Proprio una delle canzoni di Sanremo, A bocca chiusa si può legare alle parole pronunciate da Papa Francesco a Lampedusa, in particolare a quelle sulla “globalizzazione dell’indifferenza”. “Non dobbiamo rassegnarci all’idea che ormai nulla possa scuotere le nostre coscienze e che le cose andranno sempre peggio”, commenta Daniele. “Il protagonista di questa canzone è una persona avanti con l’età, che ha subito molte delusioni, ma che comunque non rinuncia a manifestare in un corteo per i valori in cui crede. Ho portato spesso i miei due figli ai cortei, fin da quando stavano nel passeggino, perché capiscano quanto sia importante occuparsi di tutto ciò che accade fuori dal nostro mondo”.

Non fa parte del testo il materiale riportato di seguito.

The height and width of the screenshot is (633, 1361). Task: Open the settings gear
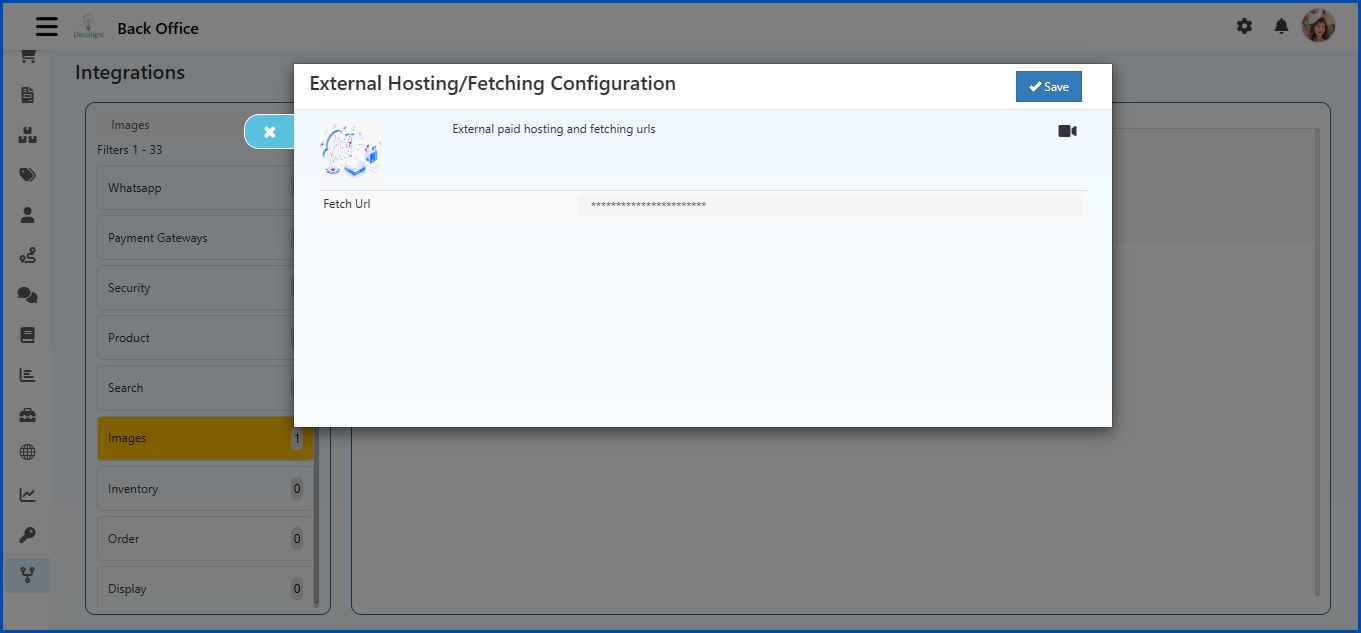(x=1244, y=26)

Nel mondo di Daniele da bambino un grande spazio era occupato dal cinema: “Alle elementari facevo il tempo pieno: uscivo alle 4 del pomeriggio e dicevo ai miei genitori di venirmi a prendere soltanto alle 6 perché andavo nel cinema parrocchiale di fronte, il Montezebio. Ogni giorno davano un film diverso, anche di trent’anni prima. Quando arrivò Guerre Stellari, lo vidi almeno trenta volte”.

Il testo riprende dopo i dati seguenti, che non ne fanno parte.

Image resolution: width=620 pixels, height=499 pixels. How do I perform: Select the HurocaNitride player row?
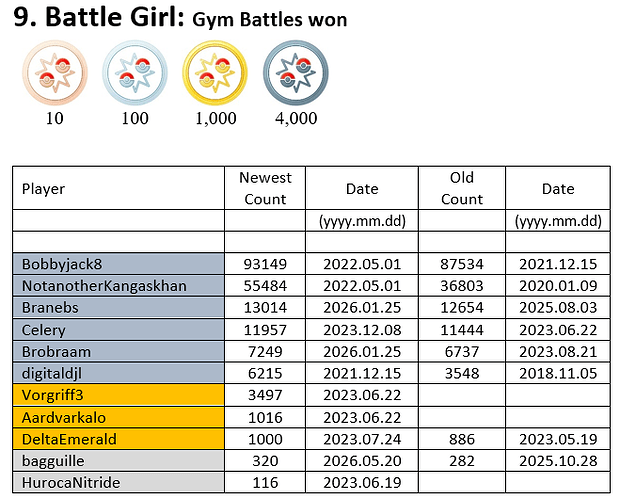312,482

Ora di bambini Daniele ne ha due, Pablo e Santiago, che hanno 9 e 10 anni, e quando può si diverte a cucinare per loro: “Sono un ‘pastaro’ e quindi mi sono specializzato nei primi: la amatriciana non mi viene male, ma forse il piatto che mi riesce meglio è la pasta e fagioli: me l’ha insegnato mia madre, che è bolognese”.
Il papà invece era Alberto Silvestri, autore del Maurizio Costanzo Show scomparso nel 2001, ma soprattutto sceneggiatore del Sandokan interpretato da Kabir Bedi: “Sono cresciuto leggendo i suoi scritti quando ancora ero troppo piccolo per capire che non erano storie inventate per me. Iniziavano sempre con le indicazioni per il regista, tipo “esterno notte”, e questa forma cinematografica ha poi influenzato la scrittura delle mie canzoni”, ricorda Silvestri.
“Avevamo una casa piccola e la mia stanza era il suo studio. Quindi sono cresciuto con il mio letto attaccato a una libreria di 20mila volumi. Mi addormentavo leggendo i titoli: era come viaggiare sempre con la fantasia”.
Con il padre, Daniele si divertiva a parlare in rima. “Continuo a giocare con le parole anche con i miei figli. Il più piccolo è più bravo sia di me che di suo nonno. Anche se non capisce il significato, ha imparato a memoria prima di me tutta la canzone su Borsellino”.